In these, my declining years, I have taken to dressing as some kind of down and out, screwball, geezer-boy geek, which is somehow appropriate. Black novelty t-shirts with screen prints like “Plan 9 From Outer Space,” “Eraserhead,” and Charles Bukowski, combine with droopy Levis and my black and white checkered canvas shoes (and don’t forget the black wayfarers).

Needless to say, Gentleman’s Quarterly does not call.

I will say this: The absolute worst style from my lifetime, which is rapidly approaching the .5 centuries mark, is happening right now. This is the one where the young lads wear ill-fitting trousers pulled so low down on the buttocks that their old-man boxer shorts ride many inches above. What an embarrassing style. Dad was way ahead of his time. Who knew?

> [DATA SECTION]
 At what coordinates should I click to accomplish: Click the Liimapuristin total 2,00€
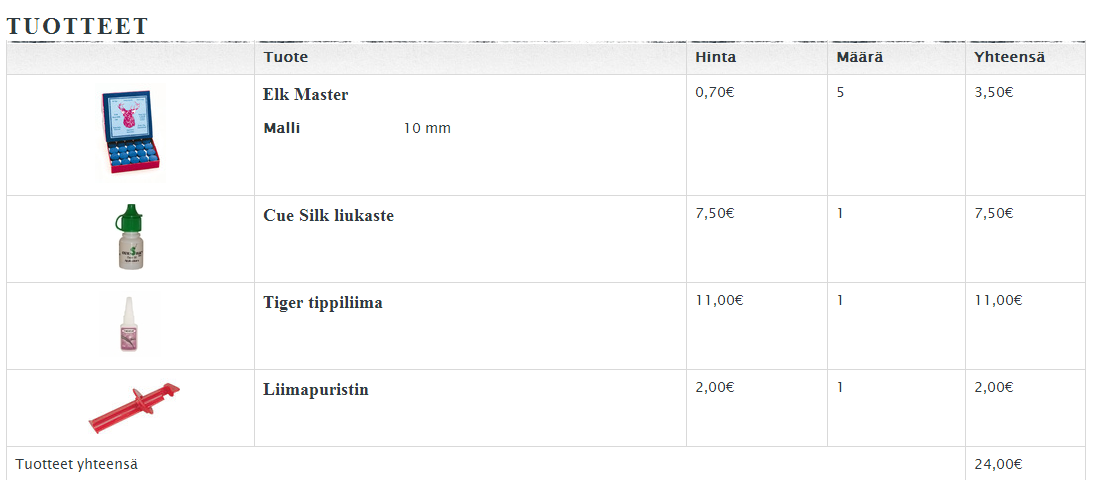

==

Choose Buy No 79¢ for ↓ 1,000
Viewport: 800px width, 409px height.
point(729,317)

> [TASK INSTRUCTIONS]
(1) Name every screen print that the passage on the writer's clothing style says appears on the writer's black novelty t-shirts.
(2) Translate this sentence from the passage on the writer's clothing style into Spanish: "Needless to say, Gentleman's Quarterly does not call."

> [RESULTS IN ORDER]
(1) "Plan 9 From Outer Space," "Eraserhead," and Charles Bukowski.

(2) Huelga decir que Gentleman's Quarterly no llama.